After recently touching 5 year highs, the market may be heading towards overbought territory. According to S&P Capital IQ’s chief technical strategist, Mark Arbeter:
“These types of moves can get very overbought, but we think it’s best to just hold your nose, enjoy the heights, and wait for a series of negative divergences on the momentum charts… Many times, during strong advances, the peak in daily momentum is followed by a peak in prices weeks later. In addition, it seems that many are sitting on their hands waiting for a pullback, especially with the S&P 500 challenging the big round number of 1,500.”
Even completely ignoring charts and looking at fundamentals, it is not hard for me to notice that most of the stocks on my watch list have run up significantly just in the past couple of months. So should investors sit on their hands and wait for the elusive pullback, or possibly even sell? Or, should we listen to some advice from Ben Graham, who stated:
“The one principal that applies to nearly all these so-called “technical approaches” is that one should buy because a stock or the market has gone up and one should sell because it has declined. This is the exact opposite of sound business sense everywhere else, and it is most unlikely that it can lead to lasting success in Wall Street. In our own stock-market experience and observation, extending over 50 years, we have not known a single person who has consistently or lastingly made money by thus ‘following the market.’ We do not hesitate to declare that this approach is as fallacious as it is popular.”
Here are some companies that Mr. Market may be offering to us cheap- even as the volatile market seems to be moving up, up, and away.
Apple Inc. (NASDAQ:AAPL) isn’t rotting
I may be beating a dead horse here, but Apple really is cheap at todays prices. Even if Apple has shown some signs of slowing down, for it to trade at a forward P/E ratio of around only 9 is a little ridiculous. The stock has fallen from its high of around $705 rather quickly, and could be approaching a bottom. The company has also begun to pay a dividend, which offers investors a decent yield of around 2.4%, with plenty of potential to increase it going forward. Apple may have been pushed off as king of the market cap hill by Exxon Mobil Corporation (NYSE:XOM), but that doesn’t change the fact that the company has one of the most massive cash hordes in the market, non-existent debt, and extremely impressive free cash flow.
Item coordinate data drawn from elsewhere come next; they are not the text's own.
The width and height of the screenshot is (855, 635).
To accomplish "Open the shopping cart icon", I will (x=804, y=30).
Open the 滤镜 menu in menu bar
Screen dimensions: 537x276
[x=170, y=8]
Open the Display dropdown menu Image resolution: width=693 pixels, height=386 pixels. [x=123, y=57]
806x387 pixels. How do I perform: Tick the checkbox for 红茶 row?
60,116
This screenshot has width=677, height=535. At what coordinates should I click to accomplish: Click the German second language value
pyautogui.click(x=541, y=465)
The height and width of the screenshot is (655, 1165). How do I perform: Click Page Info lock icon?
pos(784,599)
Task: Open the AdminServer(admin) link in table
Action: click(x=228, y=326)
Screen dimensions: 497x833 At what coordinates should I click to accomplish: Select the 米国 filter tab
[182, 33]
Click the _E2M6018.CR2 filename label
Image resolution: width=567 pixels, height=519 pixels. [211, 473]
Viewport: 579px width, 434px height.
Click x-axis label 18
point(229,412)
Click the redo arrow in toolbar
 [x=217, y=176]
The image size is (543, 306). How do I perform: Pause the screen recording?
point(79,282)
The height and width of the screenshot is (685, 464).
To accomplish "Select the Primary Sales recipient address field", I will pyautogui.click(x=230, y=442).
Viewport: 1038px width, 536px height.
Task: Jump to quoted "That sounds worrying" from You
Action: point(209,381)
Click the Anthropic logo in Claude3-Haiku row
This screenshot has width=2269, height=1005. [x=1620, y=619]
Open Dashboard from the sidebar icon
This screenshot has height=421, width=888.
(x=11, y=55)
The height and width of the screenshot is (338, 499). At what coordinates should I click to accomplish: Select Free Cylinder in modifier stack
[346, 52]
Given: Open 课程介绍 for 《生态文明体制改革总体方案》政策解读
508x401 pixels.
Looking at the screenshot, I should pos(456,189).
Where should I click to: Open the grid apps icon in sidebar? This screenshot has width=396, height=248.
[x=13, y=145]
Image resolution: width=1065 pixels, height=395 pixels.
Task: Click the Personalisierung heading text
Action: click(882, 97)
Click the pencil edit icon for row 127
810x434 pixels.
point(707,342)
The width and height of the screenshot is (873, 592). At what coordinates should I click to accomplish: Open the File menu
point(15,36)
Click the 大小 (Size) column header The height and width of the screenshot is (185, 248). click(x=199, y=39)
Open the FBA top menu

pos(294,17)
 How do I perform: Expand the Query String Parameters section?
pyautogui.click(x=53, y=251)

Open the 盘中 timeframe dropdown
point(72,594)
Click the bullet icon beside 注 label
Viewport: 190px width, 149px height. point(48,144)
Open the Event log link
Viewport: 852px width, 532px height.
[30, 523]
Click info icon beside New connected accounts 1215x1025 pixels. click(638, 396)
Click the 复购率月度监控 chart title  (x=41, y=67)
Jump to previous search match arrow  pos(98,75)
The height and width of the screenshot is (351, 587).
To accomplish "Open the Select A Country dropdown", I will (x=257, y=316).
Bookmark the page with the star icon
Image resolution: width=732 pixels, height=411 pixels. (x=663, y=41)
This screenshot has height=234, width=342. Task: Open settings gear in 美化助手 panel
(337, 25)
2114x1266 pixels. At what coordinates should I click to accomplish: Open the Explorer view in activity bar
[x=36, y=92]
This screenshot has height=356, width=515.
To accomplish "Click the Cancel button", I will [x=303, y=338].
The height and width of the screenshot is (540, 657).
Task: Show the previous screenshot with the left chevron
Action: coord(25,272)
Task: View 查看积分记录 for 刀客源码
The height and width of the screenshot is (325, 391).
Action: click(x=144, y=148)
A key player in the mobile revolution is on sale
Heard of Gorilla Glass? You know, that stuff that is used to produce the screens of everything from iPhones, to the Galaxy line of Android devices, to the Nokia Corporation (NYSE:NOK) Lumia 920? The maker of Gorilla Glass, Corning Incorporated (NYSE:GLW) is another company, like Apple, that looks undervalued. Like Apple, the company is also stuck with a forward P/E of around 9. The company sports a higher dividend, however, of around 3%. The company holds around $3 billion in cash (net of debt) as well, and is relatively strong financially. The company generates most of its revenues from LCD display panels, which have seen slowing demand lately, but demand for Gorilla glass in smartphones and tablets (which should continue to grow) may provide this company with a new outlet for growth. Corning is also working on its new Willow glass, which is apparently thin and bendable enough to allow it to be curved in a deep arc without breaking. And one more fact I would like to note- the company is trading at a price to book ratio of only .83, which is something you don’t often see with a great company like Corning.